BEGIN RECORD EXCERPTS

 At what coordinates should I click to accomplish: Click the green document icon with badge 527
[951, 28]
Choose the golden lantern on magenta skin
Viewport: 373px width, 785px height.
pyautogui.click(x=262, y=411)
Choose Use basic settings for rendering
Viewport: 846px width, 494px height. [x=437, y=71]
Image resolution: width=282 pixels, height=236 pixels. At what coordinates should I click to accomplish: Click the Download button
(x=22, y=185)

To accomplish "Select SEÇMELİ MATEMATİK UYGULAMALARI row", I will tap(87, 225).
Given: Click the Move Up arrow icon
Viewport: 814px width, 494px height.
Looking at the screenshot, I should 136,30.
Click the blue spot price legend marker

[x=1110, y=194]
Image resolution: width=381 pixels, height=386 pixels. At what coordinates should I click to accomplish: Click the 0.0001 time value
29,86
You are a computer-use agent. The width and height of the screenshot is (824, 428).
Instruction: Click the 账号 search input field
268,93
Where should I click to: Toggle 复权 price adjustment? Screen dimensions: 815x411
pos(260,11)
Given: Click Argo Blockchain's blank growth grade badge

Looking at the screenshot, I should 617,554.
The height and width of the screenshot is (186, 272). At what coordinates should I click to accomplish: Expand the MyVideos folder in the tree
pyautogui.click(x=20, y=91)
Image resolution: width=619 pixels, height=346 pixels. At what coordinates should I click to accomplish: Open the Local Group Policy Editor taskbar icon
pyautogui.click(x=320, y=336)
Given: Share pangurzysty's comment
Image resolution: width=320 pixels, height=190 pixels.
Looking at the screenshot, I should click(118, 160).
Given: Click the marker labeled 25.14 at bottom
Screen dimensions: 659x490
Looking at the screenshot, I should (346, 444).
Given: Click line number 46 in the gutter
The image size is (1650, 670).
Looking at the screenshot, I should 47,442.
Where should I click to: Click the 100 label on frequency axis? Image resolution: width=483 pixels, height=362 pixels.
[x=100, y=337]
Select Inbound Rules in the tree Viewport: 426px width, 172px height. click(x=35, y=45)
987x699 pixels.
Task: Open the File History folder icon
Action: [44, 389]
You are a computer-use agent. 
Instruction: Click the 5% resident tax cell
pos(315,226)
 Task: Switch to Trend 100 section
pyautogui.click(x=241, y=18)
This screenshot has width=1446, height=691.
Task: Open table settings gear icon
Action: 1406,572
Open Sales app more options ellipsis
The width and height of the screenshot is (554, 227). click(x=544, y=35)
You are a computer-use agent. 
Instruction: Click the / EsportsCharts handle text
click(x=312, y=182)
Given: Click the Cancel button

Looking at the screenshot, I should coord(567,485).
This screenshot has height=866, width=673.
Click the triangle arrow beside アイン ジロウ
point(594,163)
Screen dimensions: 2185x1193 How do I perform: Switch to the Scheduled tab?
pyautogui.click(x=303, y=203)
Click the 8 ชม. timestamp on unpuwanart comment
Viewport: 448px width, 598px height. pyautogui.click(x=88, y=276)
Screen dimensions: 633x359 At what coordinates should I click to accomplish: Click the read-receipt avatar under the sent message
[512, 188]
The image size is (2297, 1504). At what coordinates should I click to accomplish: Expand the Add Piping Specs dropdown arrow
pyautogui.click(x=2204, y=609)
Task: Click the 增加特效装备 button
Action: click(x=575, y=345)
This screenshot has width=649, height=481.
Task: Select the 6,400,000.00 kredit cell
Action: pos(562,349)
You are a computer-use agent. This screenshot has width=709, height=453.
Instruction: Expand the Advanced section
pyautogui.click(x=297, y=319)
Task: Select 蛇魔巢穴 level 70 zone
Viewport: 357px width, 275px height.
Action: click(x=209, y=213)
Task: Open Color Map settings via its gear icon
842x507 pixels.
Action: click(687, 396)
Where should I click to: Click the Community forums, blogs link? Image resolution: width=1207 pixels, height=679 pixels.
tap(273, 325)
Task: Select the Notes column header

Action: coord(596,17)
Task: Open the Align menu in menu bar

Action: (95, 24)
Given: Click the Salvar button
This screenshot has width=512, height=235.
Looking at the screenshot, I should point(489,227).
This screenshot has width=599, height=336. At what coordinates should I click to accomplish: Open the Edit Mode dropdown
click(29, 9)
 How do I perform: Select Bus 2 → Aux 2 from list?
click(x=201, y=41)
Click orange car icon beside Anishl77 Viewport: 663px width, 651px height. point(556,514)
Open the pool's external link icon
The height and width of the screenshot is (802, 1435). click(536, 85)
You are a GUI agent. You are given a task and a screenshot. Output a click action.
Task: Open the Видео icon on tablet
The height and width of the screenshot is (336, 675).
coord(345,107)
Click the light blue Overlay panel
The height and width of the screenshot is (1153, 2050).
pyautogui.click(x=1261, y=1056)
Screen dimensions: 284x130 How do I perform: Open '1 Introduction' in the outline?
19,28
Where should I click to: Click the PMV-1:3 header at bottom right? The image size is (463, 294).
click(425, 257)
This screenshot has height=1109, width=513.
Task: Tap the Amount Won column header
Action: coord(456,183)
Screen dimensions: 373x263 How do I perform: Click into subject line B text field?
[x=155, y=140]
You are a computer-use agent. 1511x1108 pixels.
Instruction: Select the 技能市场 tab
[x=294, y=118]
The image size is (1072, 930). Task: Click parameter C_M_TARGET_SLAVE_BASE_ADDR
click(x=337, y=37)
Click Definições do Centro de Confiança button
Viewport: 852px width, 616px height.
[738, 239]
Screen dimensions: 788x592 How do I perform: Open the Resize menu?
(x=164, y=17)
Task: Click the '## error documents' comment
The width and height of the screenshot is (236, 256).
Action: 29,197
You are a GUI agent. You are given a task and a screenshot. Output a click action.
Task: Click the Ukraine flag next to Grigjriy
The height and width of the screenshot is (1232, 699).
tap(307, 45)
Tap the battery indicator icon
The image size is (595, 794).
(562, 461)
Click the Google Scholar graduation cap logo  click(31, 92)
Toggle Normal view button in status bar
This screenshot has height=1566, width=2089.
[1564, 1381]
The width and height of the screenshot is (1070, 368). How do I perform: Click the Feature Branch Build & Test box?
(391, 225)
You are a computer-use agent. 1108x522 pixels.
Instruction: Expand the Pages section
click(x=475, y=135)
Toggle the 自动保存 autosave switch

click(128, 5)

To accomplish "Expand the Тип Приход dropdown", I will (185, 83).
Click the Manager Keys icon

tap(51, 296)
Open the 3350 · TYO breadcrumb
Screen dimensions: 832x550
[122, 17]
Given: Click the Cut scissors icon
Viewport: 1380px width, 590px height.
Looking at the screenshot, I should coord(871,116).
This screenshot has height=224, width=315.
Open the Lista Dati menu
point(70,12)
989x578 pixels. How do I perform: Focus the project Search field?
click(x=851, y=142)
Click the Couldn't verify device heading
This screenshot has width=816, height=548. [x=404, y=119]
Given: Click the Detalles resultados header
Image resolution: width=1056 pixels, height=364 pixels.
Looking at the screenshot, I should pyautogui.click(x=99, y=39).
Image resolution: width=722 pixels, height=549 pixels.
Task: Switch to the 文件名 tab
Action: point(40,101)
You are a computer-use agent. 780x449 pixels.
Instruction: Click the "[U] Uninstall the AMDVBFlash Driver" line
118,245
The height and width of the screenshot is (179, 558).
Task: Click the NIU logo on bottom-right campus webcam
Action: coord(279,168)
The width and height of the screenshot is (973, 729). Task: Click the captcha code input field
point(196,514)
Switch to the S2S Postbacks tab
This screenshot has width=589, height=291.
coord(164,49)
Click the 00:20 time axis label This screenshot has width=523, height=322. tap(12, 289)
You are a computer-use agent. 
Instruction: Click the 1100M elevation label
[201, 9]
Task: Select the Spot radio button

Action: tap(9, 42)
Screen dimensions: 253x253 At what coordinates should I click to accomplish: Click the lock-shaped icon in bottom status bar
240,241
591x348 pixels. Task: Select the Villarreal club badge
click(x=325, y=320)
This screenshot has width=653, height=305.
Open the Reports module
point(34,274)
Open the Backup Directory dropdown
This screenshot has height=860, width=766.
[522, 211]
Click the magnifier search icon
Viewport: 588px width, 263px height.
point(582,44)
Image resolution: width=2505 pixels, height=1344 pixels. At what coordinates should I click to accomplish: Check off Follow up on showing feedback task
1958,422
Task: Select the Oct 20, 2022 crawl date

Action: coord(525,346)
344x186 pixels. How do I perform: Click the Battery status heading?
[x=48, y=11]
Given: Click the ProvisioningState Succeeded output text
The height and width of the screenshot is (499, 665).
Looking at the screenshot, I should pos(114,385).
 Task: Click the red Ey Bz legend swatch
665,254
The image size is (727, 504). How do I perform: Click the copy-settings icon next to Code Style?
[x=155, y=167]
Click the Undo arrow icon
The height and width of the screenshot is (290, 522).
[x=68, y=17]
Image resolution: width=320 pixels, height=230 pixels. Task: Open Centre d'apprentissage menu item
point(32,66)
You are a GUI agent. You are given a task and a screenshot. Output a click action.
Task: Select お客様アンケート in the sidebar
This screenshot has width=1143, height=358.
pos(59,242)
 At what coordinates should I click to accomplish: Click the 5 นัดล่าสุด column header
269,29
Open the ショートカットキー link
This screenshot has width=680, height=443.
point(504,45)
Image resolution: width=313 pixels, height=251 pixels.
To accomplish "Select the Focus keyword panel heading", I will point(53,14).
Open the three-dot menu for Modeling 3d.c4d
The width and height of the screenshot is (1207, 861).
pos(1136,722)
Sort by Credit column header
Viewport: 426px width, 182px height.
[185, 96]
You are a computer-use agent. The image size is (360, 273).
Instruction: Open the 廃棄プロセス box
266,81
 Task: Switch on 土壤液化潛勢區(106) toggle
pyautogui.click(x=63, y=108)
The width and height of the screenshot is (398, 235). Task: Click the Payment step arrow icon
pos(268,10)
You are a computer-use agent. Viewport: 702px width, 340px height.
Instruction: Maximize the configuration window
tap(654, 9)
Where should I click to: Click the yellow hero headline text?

END RECORD EXCERPTS

Turn the records from the line containing "Image resolution: width=2505" through the line containing "[x=48, y=11]" into a JSON list of strings, one string per line, omitting blank lines.

** OUTPUT OF THE EXERCISE **
[
  "Image resolution: width=2505 pixels, height=1344 pixels. At what coordinates should I click to accomplish: Check off Follow up on showing feedback task",
  "1958,422",
  "Task: Select the Oct 20, 2022 crawl date",
  "Action: coord(525,346)",
  "344x186 pixels. How do I perform: Click the Battery status heading?",
  "[x=48, y=11]"
]